Graduate students have the option of doing a final project in place of the homeworks for the second half of the term (i.e. Homework 5 and after). The project proposal is due on October 26, and the final project report is due on December 12 18. Students must work in groups of 2 or 3. Here are the project guidelines.

Paper Readings

5% of your total mark is allocated to reading a set of classic machine learning papers. We hope these papers are both interesting and understandable given what you learn in this course. The 5 points are allocated on an honor system; at the end of the term, you'll check a box to indicate that you've done the readings. You don't need to hand anything in, and the readings will not be tested on the exam.
  1. P. Viola and M. Jones. Rapid object detection using a boosted cascade of simple features. CVPR 2001. [pdf]
  2. A. Krizhevsky, I. Sutskever, and G. E. Hinton. ImageNet classification with deep convolutional neural networks. NIPS 2012. [pdf]
  3. R. Salakhutdinov and A. Mnih. Probabilistic matrix factorization. NIPS 2007. [pdf]
  4. B. A. Olshausen and D. J. Field. Sparse coding with an overcomplete basis set: a strategy employed by V1? Vision Research, 1997. [pdf]
  5. V. Mnih et al. Human-level control through deep reinforcement learning. Nature, 2015. [article]
  6. M. Hardt, E. Price, and N. Srebro. Equality of opportunity in supervised learning. NIPS 2016. [short version] [long version (optional)]

Computing Resources

For the homework assignments, we will use Python, and libraries such as NumPy, SciPy, and scikit-learn. We will use Python 3. You have two options:
  1. The easiest option is probably to install everything yourself on your own machine.
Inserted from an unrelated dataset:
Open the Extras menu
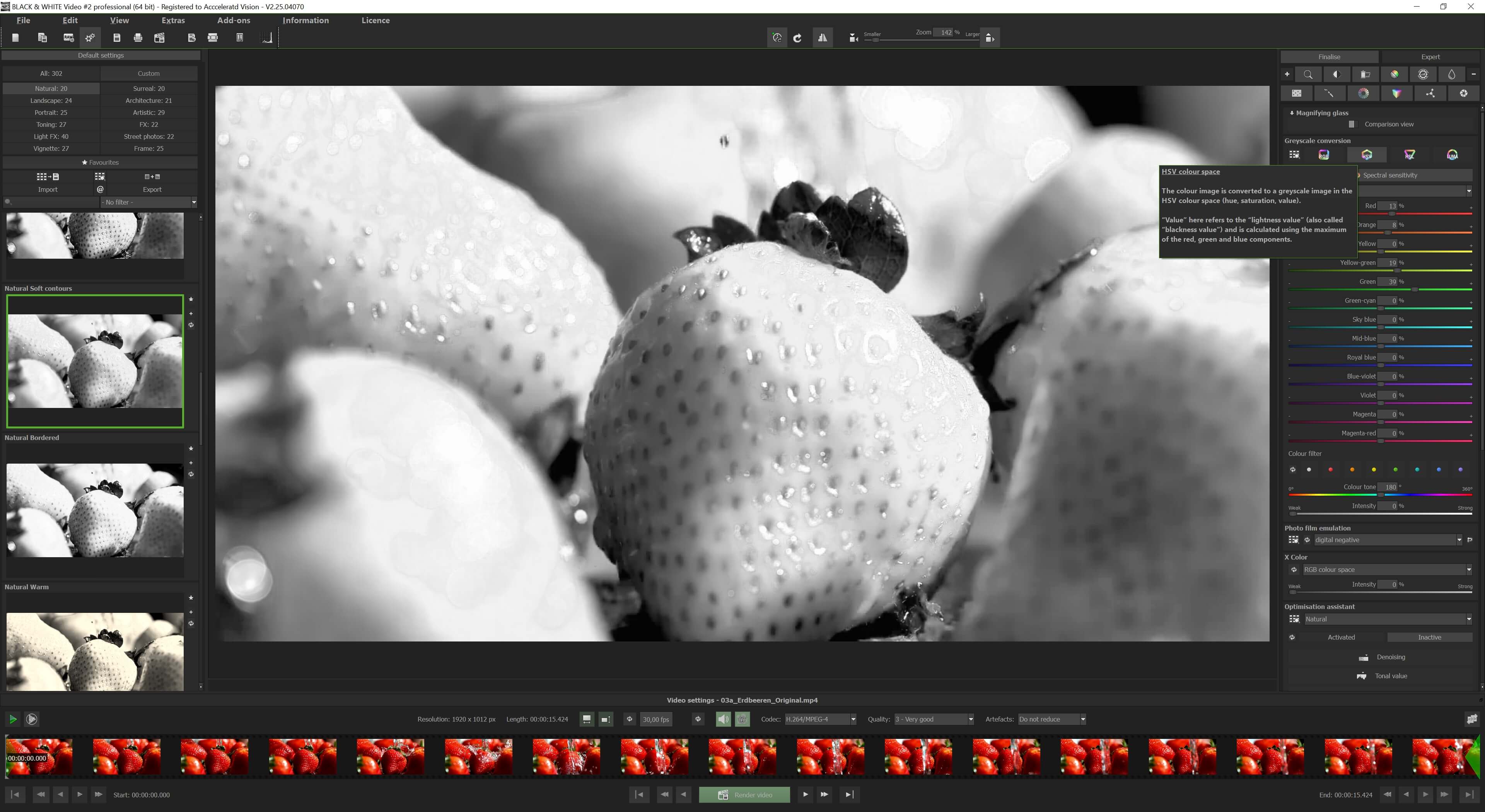Image resolution: width=1485 pixels, height=812 pixels. coord(172,20)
    1. If you don't already have python 3, install it.

      We recommend some version of Anaconda (Miniconda, a nice lightweight conda, is probably your best bet). You can also install python directly if you know how.
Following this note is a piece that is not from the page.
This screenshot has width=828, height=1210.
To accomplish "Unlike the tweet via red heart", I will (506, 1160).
    2. Optionally, create a virtual environment for this class and step into it. If you have a conda distribution run the following commands:

          conda create --name csc411
          source activate csc411
    3. Use pip to install the required packages

          pip install scipy numpy autograd matplotlib jupyter sklearn
  2. All the required packages are already installed on the Teaching Labs machines.